The records
********************
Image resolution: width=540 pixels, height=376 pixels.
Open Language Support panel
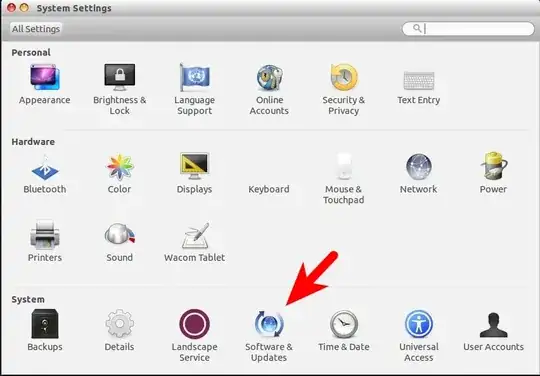pyautogui.click(x=194, y=89)
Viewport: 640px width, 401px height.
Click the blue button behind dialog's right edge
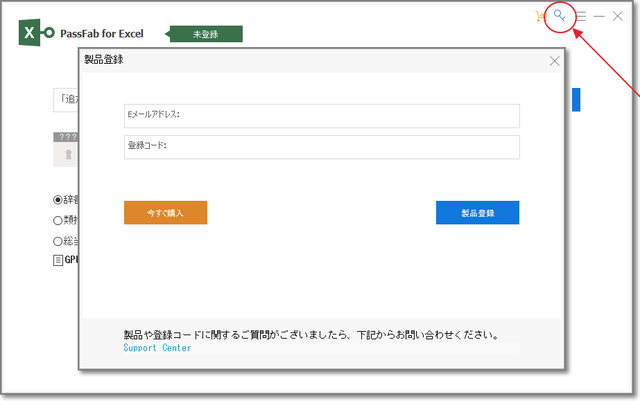pyautogui.click(x=575, y=99)
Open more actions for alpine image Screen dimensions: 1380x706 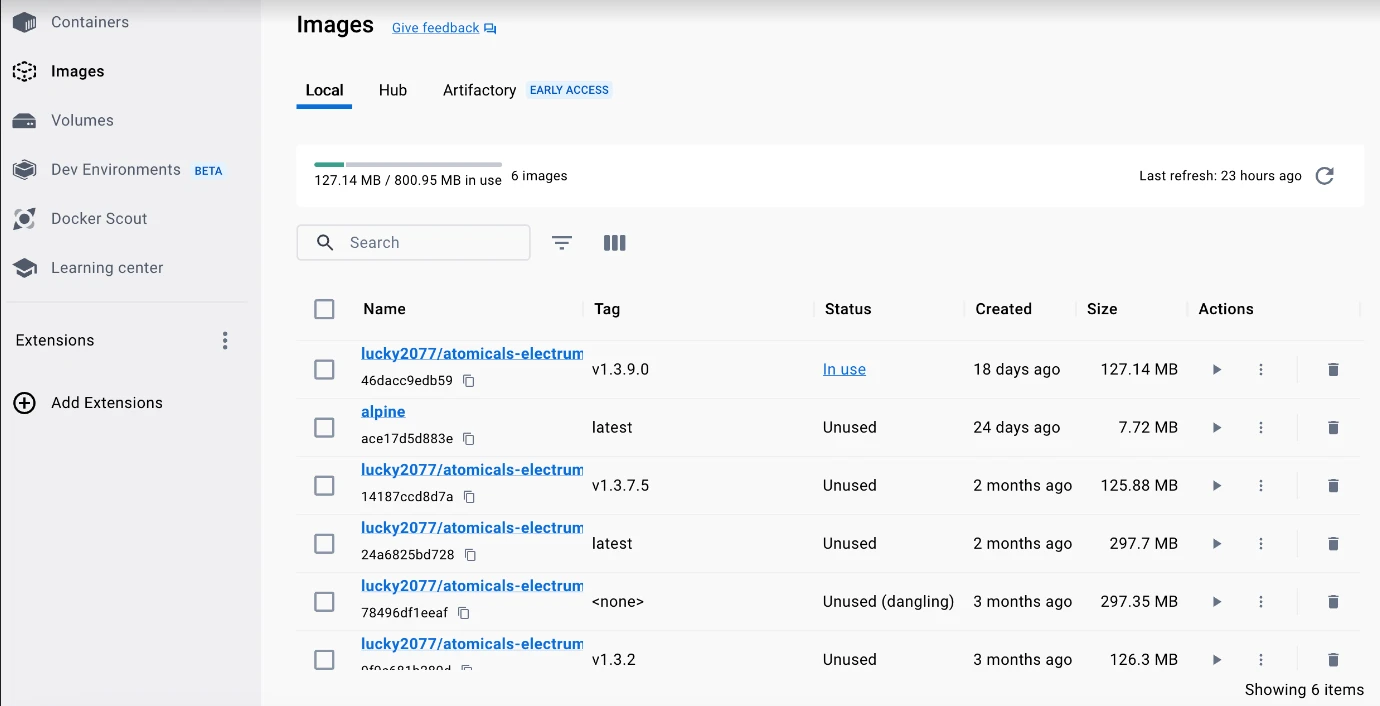(x=1261, y=428)
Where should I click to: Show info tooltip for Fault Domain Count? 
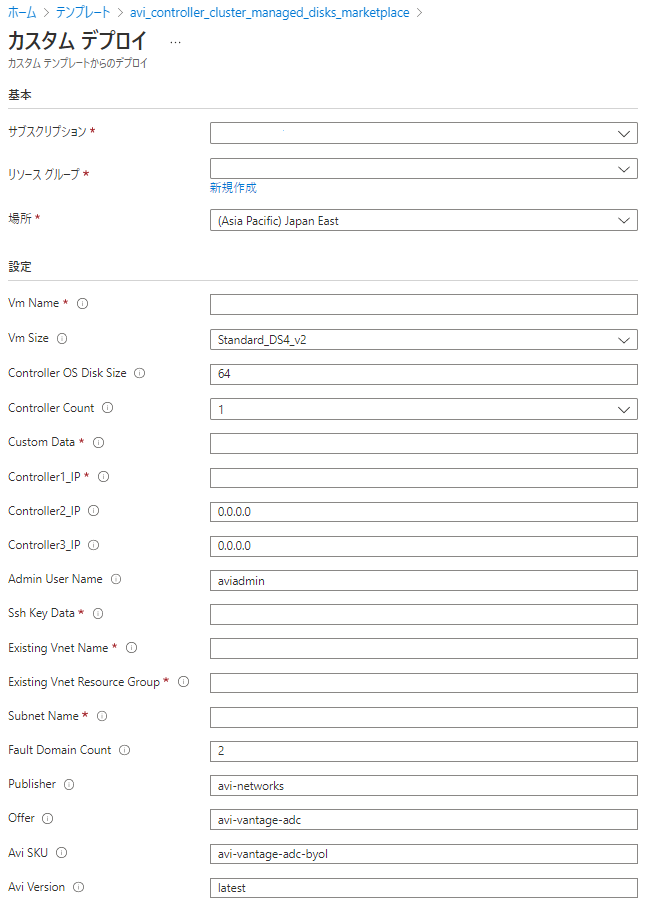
********************
Work to be completed
Which of the lines above mention the word "width"? Pull those lines out.

Exercise solution
Image resolution: width=540 pixels, height=376 pixels.
Viewport: 640px width, 401px height.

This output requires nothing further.